Archive

Quotes

How many desolate creatures on the earth have learnt the simple dues of fellowship and social comfort in a hospital.

—Elizabeth Barrett Browning, 1857

He is the best physician who is the most ingenious inspirer of hope.

—Samuel Taylor Coleridge, 1833

Let me recommend the best medicine in the world: a long journey, at a mild season, through a pleasant country, in easy stages.

—James Madison, 1794

When the physician said to him, “You have lived to be an old man,” he said, “That is because I never employed you as my physician.”

—Pausanias, c. 450 BC

The doctor should be opaque to his patients and, like a mirror, should show them nothing but what is shown to him.

—Sigmund Freud, 1912

Let the young know they will never find a more interesting, more instructive book than the patient himself.

—Giorgio Baglivi, c. 1696

The doctor occupies a seat in the front row of the stalls of the human drama, and is constantly watching and even intervening in the tragedies, comedies, and tragicomedies which form the raw material of the literary art.

—W. Russell Brain, 1952

The best physician is he who can distinguish the possible from the impossible.

—Herophilus, c. 290 BC

There must be quite a few things a hot bath won’t cure, but I don’t know many of them.

—Sylvia Plath, 1963

It is not a case we are treating; it is a living, palpitating, alas, too often suffering fellow creature.

—John Brown, 1904

No families take so little medicine as those of doctors, except those of apothecaries.

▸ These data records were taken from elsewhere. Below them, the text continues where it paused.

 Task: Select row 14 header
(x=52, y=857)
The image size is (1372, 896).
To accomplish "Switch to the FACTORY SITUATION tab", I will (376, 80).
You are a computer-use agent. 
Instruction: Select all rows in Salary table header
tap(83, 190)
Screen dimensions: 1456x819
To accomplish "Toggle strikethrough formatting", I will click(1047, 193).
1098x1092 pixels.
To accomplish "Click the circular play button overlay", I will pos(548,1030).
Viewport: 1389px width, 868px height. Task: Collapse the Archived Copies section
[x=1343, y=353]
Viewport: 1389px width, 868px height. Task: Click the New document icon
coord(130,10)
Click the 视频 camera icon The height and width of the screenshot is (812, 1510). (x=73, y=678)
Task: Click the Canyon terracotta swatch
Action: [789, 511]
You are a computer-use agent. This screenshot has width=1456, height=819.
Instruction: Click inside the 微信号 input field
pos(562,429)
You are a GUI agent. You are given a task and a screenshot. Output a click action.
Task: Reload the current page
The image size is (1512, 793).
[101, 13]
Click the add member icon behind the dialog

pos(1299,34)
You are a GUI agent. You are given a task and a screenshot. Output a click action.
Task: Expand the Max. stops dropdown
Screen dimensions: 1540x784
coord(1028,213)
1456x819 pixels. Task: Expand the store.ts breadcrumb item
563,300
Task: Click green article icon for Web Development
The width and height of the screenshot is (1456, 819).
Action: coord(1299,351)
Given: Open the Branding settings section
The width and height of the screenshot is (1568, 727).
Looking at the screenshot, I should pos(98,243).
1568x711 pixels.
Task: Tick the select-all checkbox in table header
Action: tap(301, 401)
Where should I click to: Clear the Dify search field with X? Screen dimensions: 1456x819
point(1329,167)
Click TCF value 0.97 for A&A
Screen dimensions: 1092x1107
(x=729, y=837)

—Oliver Wendell Holmes, 1860

We have to ask ourselves whether medicine is to remain a humanitarian and respected profession or a new but depersonalized science in the service of prolonging life rather than diminishing human suffering.

—Elisabeth Kübler-Ross, 1969

In the name of Hippocrates doctors have invented the most exquisite form of torture ever known to man: survival.